The Russian Foreign Ministry is expected to play a key role in the interdepartmental work group on Kaliningrad (Russian enclave in Europe), which will be set up in the nearest future, deputy chairman of the Duma committee on international affairs, Leonid Slutsky, was quoted as saying to the journalists on Monday.
Commenting on the recent appointment of the Duma committee chairman, Dmitry Rogozin, as the Russian President's special representative on Kaliningrad region problems, due to EU expansion, Slutsky expressed hope, that he will succeed in consolidating the efforts of different ministries and departments to find solutions for all kinds of Kaliningrad-related issues, and primarily the problem of transit.

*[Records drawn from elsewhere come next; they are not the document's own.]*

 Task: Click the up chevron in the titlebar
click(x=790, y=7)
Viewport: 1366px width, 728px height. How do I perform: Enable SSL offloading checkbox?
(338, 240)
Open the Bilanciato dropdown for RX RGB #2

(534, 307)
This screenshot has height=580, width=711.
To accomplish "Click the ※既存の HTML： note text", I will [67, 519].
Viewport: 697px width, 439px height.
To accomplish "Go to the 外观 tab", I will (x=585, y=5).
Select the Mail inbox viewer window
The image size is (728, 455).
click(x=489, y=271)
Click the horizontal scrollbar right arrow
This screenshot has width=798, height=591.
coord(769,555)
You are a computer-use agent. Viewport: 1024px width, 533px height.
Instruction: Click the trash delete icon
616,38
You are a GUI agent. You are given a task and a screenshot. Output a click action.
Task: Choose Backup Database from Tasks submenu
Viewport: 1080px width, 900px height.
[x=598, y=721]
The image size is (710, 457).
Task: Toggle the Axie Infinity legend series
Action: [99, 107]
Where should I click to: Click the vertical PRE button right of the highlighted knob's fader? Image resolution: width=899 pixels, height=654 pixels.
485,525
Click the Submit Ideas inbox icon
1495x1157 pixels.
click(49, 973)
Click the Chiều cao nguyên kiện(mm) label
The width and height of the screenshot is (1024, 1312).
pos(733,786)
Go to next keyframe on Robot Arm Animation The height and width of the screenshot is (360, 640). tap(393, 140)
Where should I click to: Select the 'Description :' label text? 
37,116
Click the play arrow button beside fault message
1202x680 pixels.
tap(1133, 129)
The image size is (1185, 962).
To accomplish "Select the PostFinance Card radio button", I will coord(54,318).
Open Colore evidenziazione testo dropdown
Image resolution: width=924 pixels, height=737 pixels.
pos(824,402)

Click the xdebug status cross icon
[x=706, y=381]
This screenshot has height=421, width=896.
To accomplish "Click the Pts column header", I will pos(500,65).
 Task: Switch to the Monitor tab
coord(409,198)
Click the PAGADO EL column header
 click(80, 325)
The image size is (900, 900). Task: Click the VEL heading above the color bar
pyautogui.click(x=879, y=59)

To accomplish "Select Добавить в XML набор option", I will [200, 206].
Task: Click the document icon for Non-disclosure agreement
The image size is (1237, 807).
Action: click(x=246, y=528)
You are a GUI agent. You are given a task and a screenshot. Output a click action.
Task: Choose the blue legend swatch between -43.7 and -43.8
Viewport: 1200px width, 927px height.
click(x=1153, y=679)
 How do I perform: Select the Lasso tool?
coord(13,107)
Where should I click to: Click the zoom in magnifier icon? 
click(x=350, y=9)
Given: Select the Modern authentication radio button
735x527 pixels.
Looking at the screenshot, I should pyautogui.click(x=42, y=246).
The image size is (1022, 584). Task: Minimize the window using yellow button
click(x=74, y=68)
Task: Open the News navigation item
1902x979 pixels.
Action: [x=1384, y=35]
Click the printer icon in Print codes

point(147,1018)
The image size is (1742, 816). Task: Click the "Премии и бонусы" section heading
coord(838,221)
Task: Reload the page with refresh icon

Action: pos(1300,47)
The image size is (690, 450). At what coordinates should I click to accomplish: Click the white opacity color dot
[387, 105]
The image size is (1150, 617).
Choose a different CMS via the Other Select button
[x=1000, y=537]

Slutsky called the appointment "well-timed" and said that Rogozin "had wide experience of contacting with his colleagues, in particular, in PACE, on this problem." The step should not be taken as the admission of the Foreign Ministry's incapability of solving the Kaliningrad problems, Slutsky stressed. "Rogozin is the President's special representative and will actively use our international department in his work." "Today, there's only one way for us to participate in search of solutions - to have a reasonable position on each separate issue, that is, to find schemes that can be accomplished," Slutsky said, speaking on the ways of solving the problem of transit between Russia and Kaliningrad. He found the idea of "sealed carriages hard to fulfill," and instead, called the project of "holographic cards replacing the Schengen visas not only rational, but also accomplishable."